Jorunn Hagemann miraba a Cato Isaksen con sus ojos castaños.
—No creo que sepa nada que pueda tener interés —dijo.
Estaban en el despacho de Cato Isaksen. Había pedido no tener que estar en una habitación pequeña y claustrofóbica.
—Yo no tengo ni idea de si Martin ha tenido amistades poco recomendables. No fue hasta octubre cuando se puso en contacto conmigo y empezamos a cenar juntos. Antes de eso, nos limitábamos a saludarnos.
—¿Por qué? —preguntó Cato Isaksen.
Se encogió de hombros. Estuvo a punto de contar lo de Hans, pero no tuvo fuerzas. Ya se enteraría la policía por su cuenta. Seguro que sabían que había estado casada con un fantasma. El psicólogo le había enseñado que debía tener consideración consigo misma, no asumir las culpas de otros; que no se escondiera, que fuera como una domadora de leones, sin miedo.
—¿Qué clase de relación tenías con Martin Egge, era de tipo sexual?
Ella bajó la mirada.
—Lo lamento, pero tengo que preguntarlo.
Ella tomó aire y levantó la vista.
—No, nunca fue así. Era un poco raro. Su lenguaje corporal era totalmente anómalo.
—¿Anómalo?
—Era tímido. Podíamos estar muy cerca el uno del otro, con los brazos entrelazados, pero era como si no quisiera mirarme. Pensé que necesitaría algo más de tiempo.
—Estás divorciada, ¿verdad?
Asintió con la cabeza y esbozó una sonrisa.
—Mi exmarido tiene coartada. No es él quien ha matado a Martin, si es eso lo que estás insinuando. Está cumpliendo condena.
—¿Condena? ¿Por qué?
—Nueve años por blanqueo, delitos económicos y drogas —dijo con los labios apretados.
Cato Isaksen notó que se le aceleraba el pulso. Tendrían que haber descubierto eso hace mucho.
—¿Cómo se llama?
Llamaron a la puerta. Randi Johansen se asomó.
—Perdona —dijo él.
—Te lo puedo contar luego, aunque…
—¿Es importante?
Ella asintió.
Cato Isaksen sacudió la cabeza, se levantó y salió del despacho. Cerró la puerta de un portazo.

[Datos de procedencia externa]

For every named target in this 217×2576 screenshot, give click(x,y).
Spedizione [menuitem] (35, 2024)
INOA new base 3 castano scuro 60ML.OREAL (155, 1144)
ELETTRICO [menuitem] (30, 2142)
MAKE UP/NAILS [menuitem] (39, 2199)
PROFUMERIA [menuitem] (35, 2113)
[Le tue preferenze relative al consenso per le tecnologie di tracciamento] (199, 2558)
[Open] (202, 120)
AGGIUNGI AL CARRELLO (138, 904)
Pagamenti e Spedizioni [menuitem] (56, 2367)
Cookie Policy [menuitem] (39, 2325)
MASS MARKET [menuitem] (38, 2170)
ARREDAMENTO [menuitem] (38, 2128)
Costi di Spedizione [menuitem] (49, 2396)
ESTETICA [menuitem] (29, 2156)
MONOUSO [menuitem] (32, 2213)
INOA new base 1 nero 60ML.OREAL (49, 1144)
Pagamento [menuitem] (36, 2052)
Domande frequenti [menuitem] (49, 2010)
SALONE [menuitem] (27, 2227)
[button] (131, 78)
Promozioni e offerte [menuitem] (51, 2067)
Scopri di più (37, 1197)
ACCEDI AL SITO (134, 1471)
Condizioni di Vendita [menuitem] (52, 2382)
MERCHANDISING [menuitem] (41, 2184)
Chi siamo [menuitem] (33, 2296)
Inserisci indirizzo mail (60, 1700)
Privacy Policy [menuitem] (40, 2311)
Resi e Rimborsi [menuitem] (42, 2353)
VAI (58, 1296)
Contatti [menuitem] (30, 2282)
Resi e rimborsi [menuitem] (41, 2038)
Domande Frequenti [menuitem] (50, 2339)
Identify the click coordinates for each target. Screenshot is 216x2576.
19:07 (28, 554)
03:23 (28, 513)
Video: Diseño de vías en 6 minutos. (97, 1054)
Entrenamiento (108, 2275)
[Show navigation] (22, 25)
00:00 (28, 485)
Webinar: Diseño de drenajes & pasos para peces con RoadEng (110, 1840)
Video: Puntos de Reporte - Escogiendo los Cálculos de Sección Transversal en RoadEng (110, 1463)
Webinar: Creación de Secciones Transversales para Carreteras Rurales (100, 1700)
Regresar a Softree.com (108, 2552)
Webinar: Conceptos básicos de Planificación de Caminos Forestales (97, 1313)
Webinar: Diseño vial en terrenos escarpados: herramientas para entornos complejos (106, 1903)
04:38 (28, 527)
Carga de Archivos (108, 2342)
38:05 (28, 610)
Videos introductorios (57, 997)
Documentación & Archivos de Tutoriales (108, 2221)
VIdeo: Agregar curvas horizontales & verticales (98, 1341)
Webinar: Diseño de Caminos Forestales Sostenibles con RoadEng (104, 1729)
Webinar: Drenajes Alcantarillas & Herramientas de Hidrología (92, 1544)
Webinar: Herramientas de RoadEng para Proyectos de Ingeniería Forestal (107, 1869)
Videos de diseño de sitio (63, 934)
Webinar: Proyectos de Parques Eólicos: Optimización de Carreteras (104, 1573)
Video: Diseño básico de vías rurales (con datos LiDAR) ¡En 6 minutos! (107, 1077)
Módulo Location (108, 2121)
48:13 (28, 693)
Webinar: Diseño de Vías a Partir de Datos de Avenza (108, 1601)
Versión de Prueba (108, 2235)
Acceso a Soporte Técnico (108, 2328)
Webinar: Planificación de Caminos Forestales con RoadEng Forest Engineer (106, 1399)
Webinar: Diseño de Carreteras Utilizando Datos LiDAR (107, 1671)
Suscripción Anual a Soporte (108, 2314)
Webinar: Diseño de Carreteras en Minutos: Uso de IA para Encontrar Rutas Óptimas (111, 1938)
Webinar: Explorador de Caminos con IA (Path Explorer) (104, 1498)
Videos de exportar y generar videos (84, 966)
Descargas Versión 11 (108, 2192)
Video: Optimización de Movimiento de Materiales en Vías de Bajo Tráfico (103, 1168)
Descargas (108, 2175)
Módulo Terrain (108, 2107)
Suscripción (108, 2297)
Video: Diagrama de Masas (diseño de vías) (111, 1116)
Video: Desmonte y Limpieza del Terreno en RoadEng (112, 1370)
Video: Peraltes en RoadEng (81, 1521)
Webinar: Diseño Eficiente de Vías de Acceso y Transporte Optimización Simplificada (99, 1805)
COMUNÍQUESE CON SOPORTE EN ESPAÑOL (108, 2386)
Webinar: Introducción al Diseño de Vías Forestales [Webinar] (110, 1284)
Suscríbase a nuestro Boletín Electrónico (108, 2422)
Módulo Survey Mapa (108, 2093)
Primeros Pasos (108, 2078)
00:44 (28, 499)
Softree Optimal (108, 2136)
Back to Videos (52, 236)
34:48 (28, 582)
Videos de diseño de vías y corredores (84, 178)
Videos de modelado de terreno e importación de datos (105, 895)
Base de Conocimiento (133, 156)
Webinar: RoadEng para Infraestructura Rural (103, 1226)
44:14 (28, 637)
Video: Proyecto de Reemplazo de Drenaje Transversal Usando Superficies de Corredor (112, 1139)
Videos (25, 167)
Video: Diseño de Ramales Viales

Randi puso los brazos en jarras.
—Sí, ya sé que no hay que molestar durante una toma de declaración, pero he dado otra vuelta al Volvo de Bieler. Ahora, de pronto, tiene un feo golpe delante. He pedido a los técnicos que lo traigan para una revisión en profundidad.
Cato Isaksen notaba cómo la irritación le hervía en el pecho.
—Mierda, Randi, dijiste que habías comprobado su coche y que no tenía ni un rasguño.
—Sí, lo sé. Bieler dice que chocó con un Subaru, en Nochevieja.
—Pero, por Dios, Randi, lo puede haber hecho a propósito, para ocultar los daños anteriores.
—Pero es que estoy completamente segura de que hace unos días no tenía ninguna marca. Bieler dice que tuvo mala suerte cerca de la Casa de la Literatura. Sólo había salido a comprar algo al Seven Eleven. He llamado a la compañía de seguros. Todavía no han recibido ningún parte, pero he hablado con la mujer del Subaru con el que chocó. Y dice que fue así.
—Vale. Ahora no vuelvas a molestarme. Me interrumpiste en un momento muy… El marido de Jorunn Hagemann está en la cárcel.
Cato Isaksen volvió a entrar.
—Lo siento —dijo sonriendo brevemente a Jorunn Hagemann—. ¿Cómo dijiste que se llama tu marido?
Jorunn Hagemann respiró profundamente.
—Hans Saltaker, pero ya no tengo ninguna relación con él.
Cato Isaksen tomó nota en un pequeño cuaderno. El nombre no le decía nada.
—Tu hermano conoce a John Gustav Bieler, ¿no?
—Sí, yo también lo conozco, claro.
—¿Sabías que iba a divorciarse de su mujer?
—¿John Gustav? ¿De Greta?
—Sí.
—No —dijo sorprendida—. Pero la verdad es que no me extraña.
—¿Puedes explicar eso un poco más…?
—Ya no tenemos trato alguno, pero hablé con Greta hace unos días, y entonces dijo que quería irse lejos, que estaba cansada.
Cato Isaksen la contemplaba.
—¿Por qué ya no sois amigos? ¿Y por qué crees que te contó que estaba cansada?
Jorunn Hagemann sonrió sin ganas.
—No dije que ya no fuéramos amigos, dije que ya no nos tratamos. Algunas amistades simplemente se diluyen. John Gustav no es precisamente del tipo fiel, si es que puedo decirlo así.